**Written instruction:** Count the lines below that contain the string "Where", matching case exactly, and reply with the number alone.

☆ ☆ ☆

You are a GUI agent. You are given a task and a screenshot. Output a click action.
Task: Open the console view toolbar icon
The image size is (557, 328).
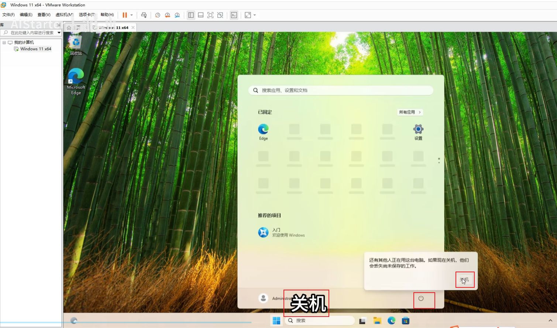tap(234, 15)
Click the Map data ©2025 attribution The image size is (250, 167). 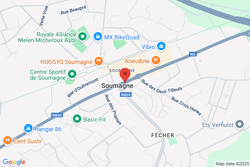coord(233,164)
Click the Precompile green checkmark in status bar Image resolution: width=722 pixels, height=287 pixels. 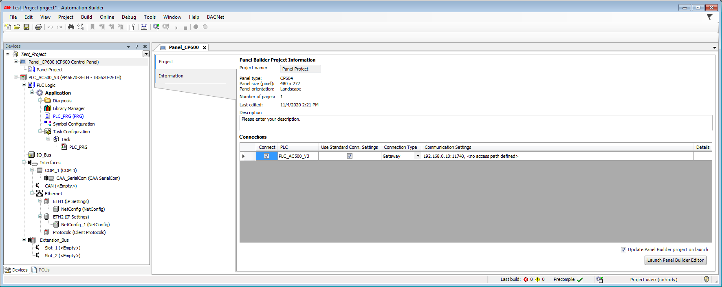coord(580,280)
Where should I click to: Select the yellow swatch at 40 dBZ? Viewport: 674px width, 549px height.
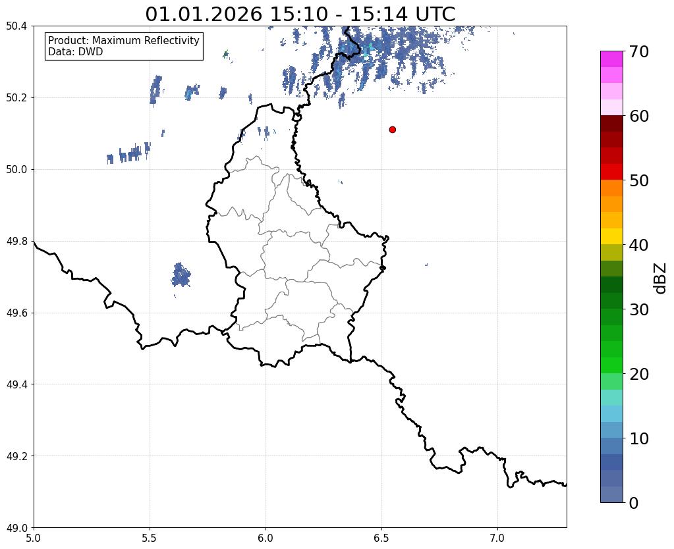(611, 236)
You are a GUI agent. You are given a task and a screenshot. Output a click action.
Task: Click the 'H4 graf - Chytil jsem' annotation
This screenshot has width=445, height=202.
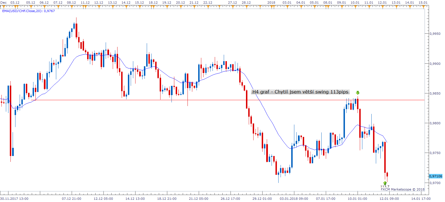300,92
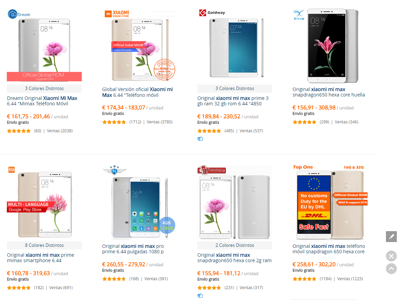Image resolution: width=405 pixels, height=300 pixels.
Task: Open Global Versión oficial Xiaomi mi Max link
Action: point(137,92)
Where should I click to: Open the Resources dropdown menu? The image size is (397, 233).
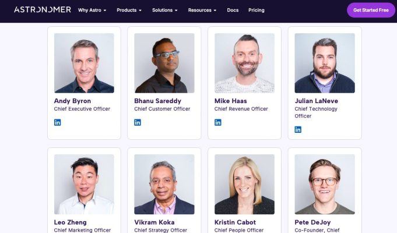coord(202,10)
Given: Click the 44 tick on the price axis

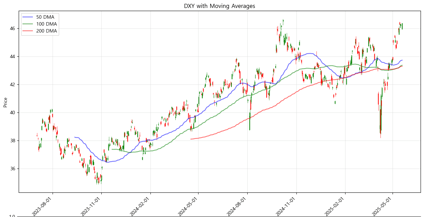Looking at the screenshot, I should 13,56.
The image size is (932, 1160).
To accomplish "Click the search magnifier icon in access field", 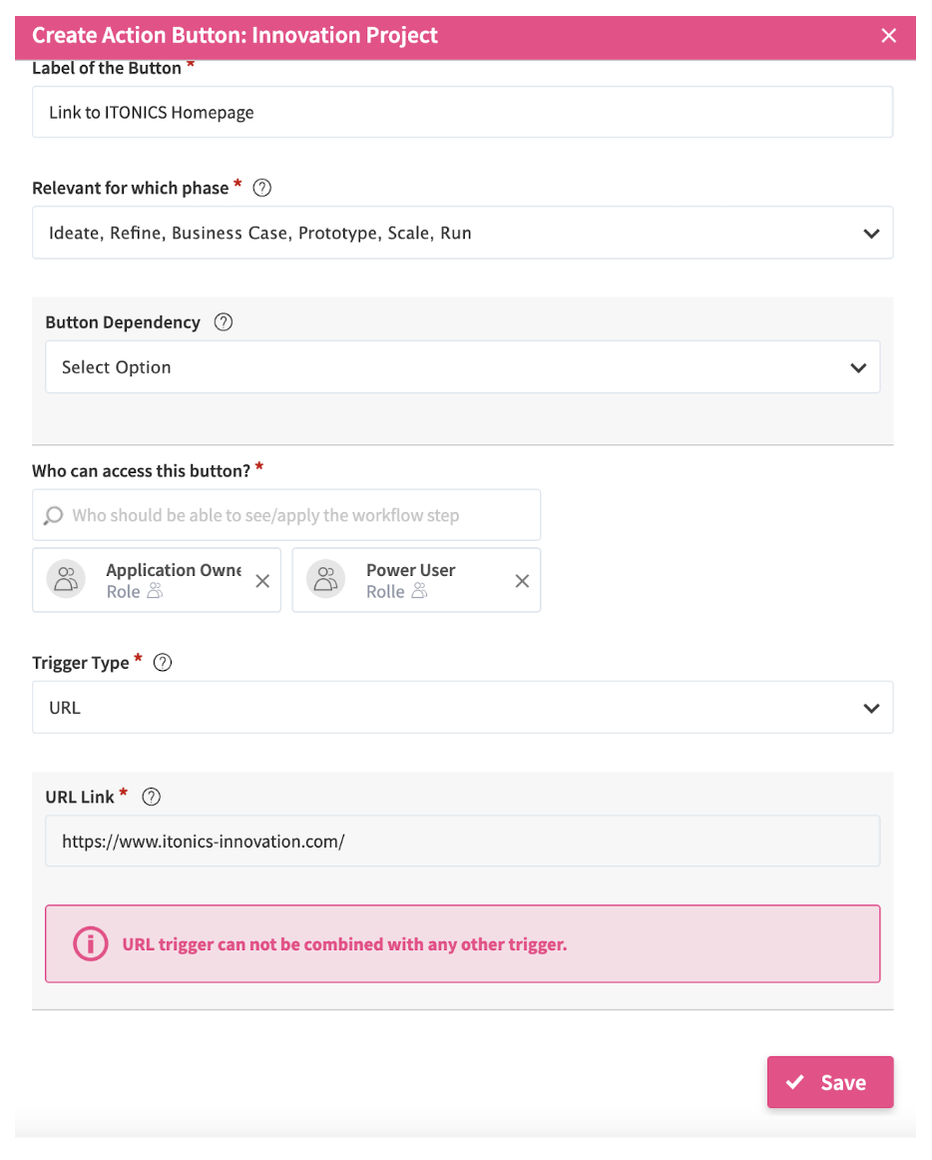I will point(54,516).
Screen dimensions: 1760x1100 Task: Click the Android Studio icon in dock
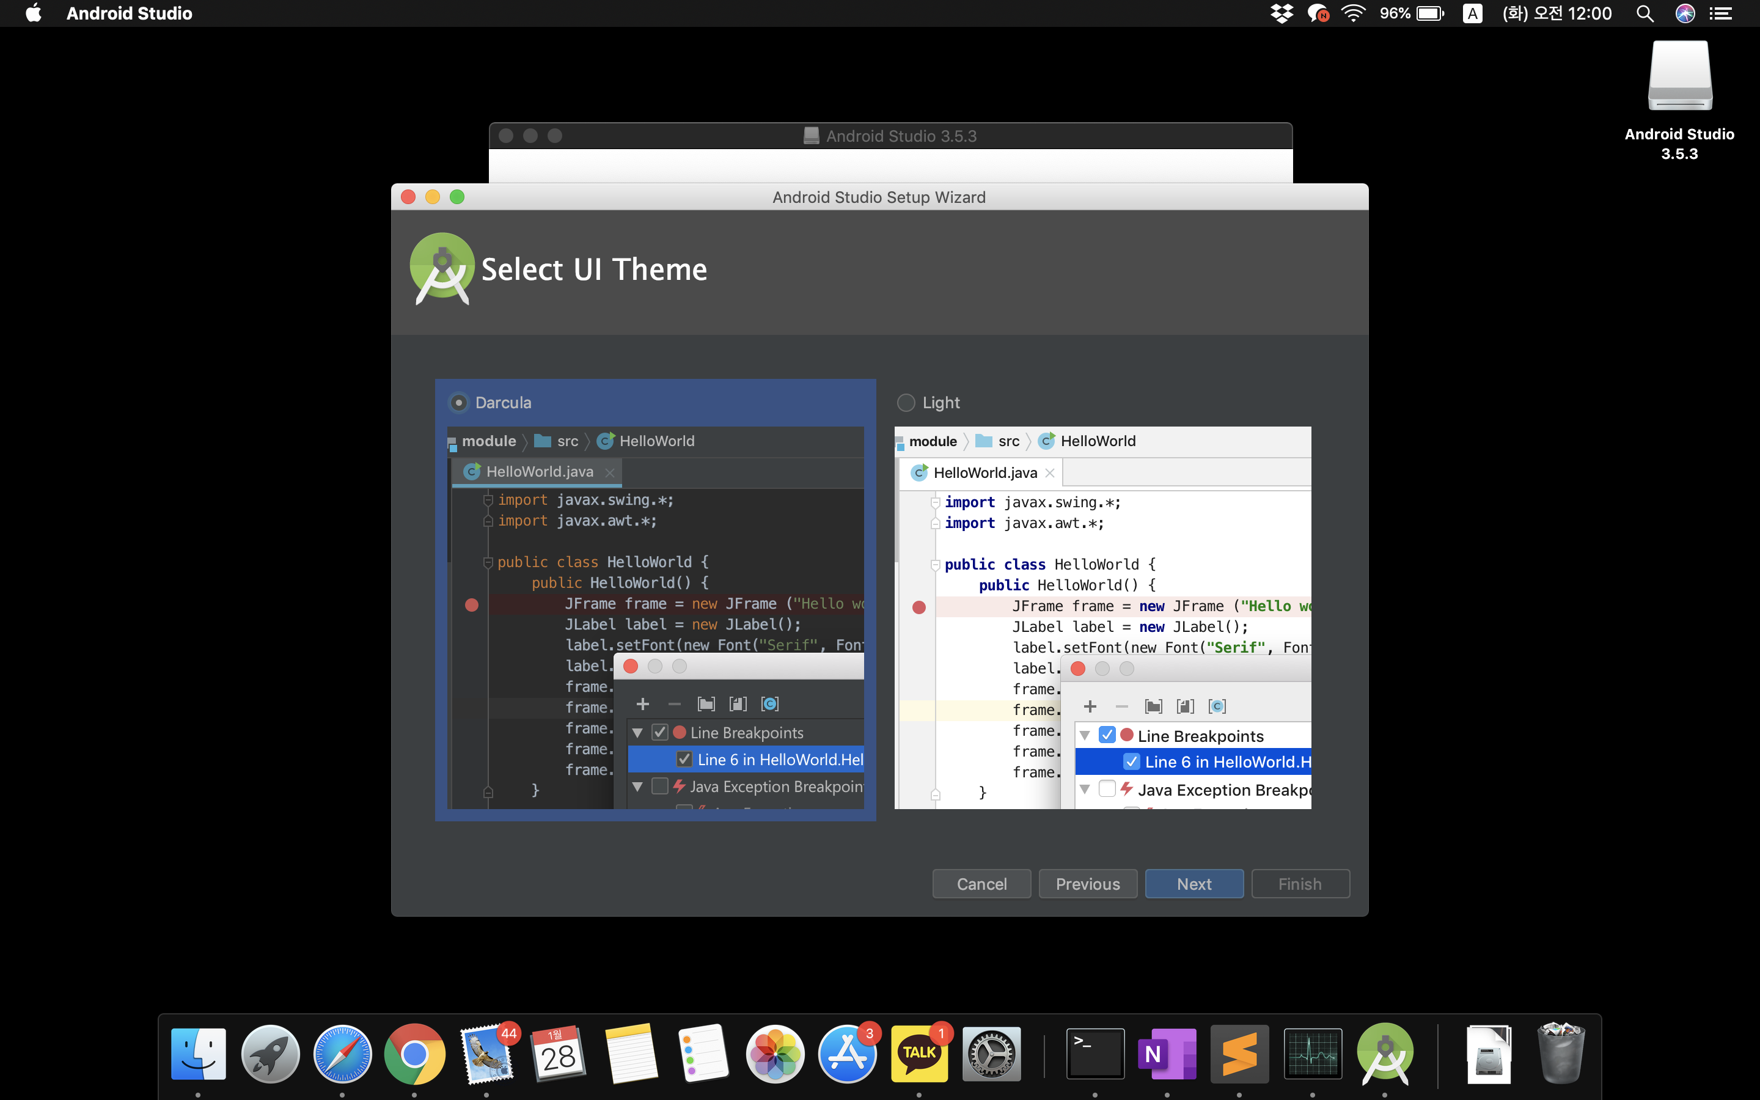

☆ ☆ ☆

**Result of the task:** 2